Other local suppliers including Intex, Karbonn and Lava were also riding the same momentum. Infrastructure in India favours mobile networks over fixed-line with many people using low-cost Android smartphones. This, combined with 3G services, became the main means of Internet access for millions of people in the subcontinent. Thanks to government policies, customer loyalty and local marketing, Indian brands were able to compete against established rivals such as Samsung and LG.
But now, Chinese companies are focussing on growth in India to maintain their volumes, as smartphone sales in their home market have slowed. Indian smartphone makers are certainly aware of the long-term fate of European handset makers which were unable to compete against global brands that had more marketing clout and, quite frankly, more desirable products. From Ericsson to Philips and Siemens, the phone market slipped away from Europe as numerous brands from the East and one from the West began to dominate the market.
Micromax and its compatriots Intex, Karbonn and Lava are looking for ways to prevent a fate similar to that of the many retired European handset brands. Indian smartphone makers, which controlled roughly 40 percent of the market at the beginning of 2016, have seen their share diluted to about 15 percent. Chinese rivals Huawei, Lenovo, Oppo, Vivo, Xiaomi and ZTE have been committed to growing sales in India and their ambitions have shown results. Combined, we believe these companies could control more than 50 percent of the Indian market.
Chinese brands have adjusted their logistics to better match local policies, by setting up their manufacturing units in India. The Indian government is encouraging companies to make devices within the country's borders with its "Make in India" initiative, which has been quite effective: close to 70 percent of handsets purchased in the country are manufactured locally. Increased local production has partly been prompted by goodwill, but increased taxation and import duties on components have also played a major part.

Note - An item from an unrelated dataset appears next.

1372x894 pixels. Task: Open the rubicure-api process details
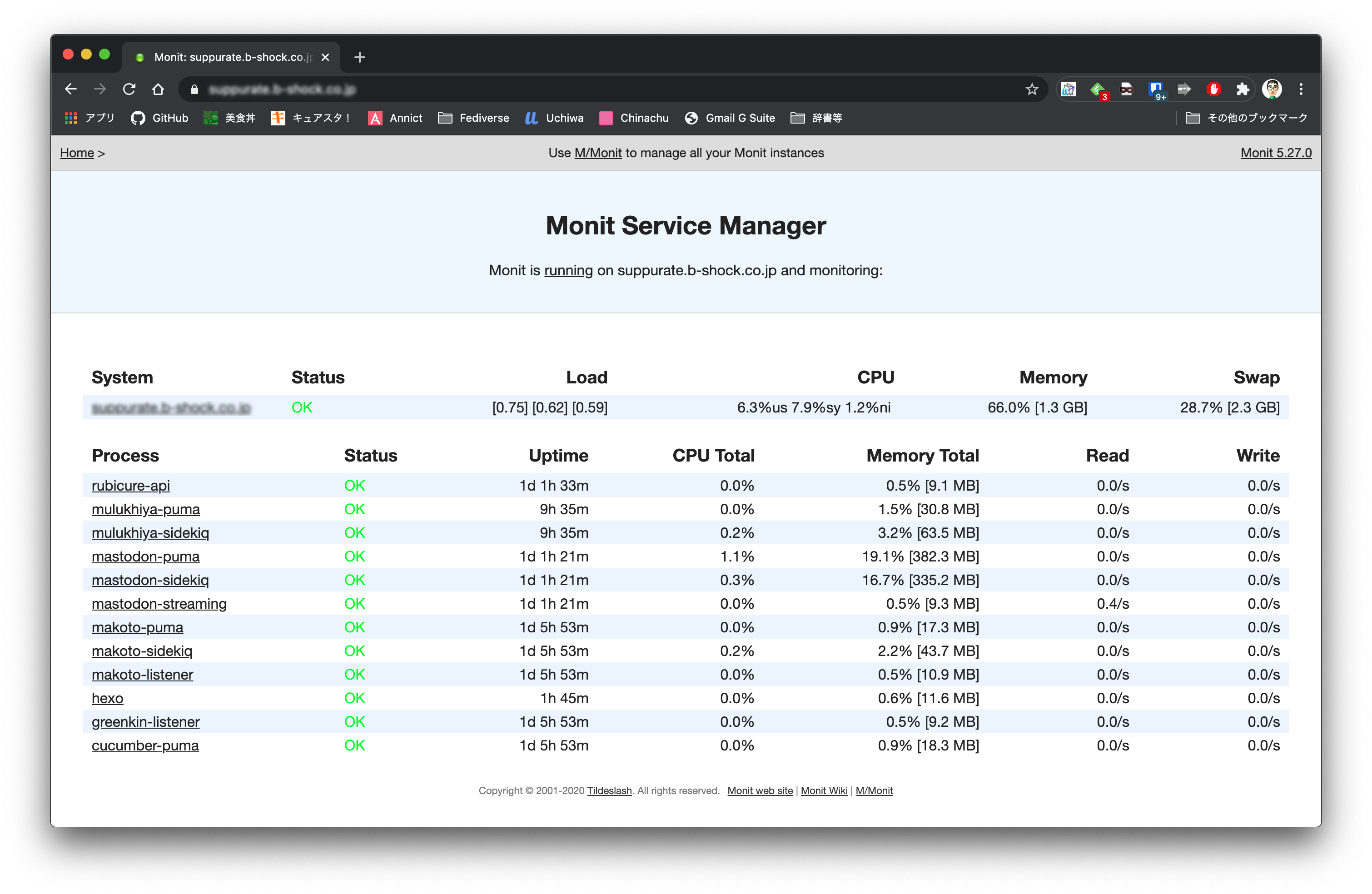point(130,485)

Indian phone-makers are looking for a resurgence with strategies involving tweaking product portfolios and brand placement. At the end of 2016, a combination of Reliance Jio entering the market, demonetisation and a lack of 4G devices severely affected Micromax. The company was caught flat-footed when Reliance Jio introduced LTE-capable phones and consumers started moving beyond 3G. In response, Micromax is attempting to move upstream, selling more higher-end devices. A good example is the Dual 5, priced at 24,999 rupees (about $385). However, we believe that the company's priority should be to offer devices priced at less than 10,000 rupees (about $155) to defend itself against the plethora of Chinese devices on the market.
Micromax also needs to expand its marketing efforts to be able to compete with Chinese brands, which have been splurging on TV and print campaigns and event sponsorships. Vivo, for example, has been sponsoring cricket matches in India and Oppo has movie stars as brand ambassadors on TV and in print media — these have all proved very effective strategies.
It's going to be an uphill battle for Indian brands to capture lost market share. Micromax has the best chance to do so using the right mix of marketing and keenly-priced products. There are currently about 350 million users of feature phones in India who will soon be looking to move up to smartphones. Micromax needs to grab this opportunity.
Mobility is a vital control point of most economies. The Indian government is promoting its "Digital India" programme in an effort to transform the country into a digitally empowered society with a vast knowledge economy, but it will need to prevent a loss of hardware expertise. To truly become a mobile-first economy, it needs Indian mobile device makers to succeed.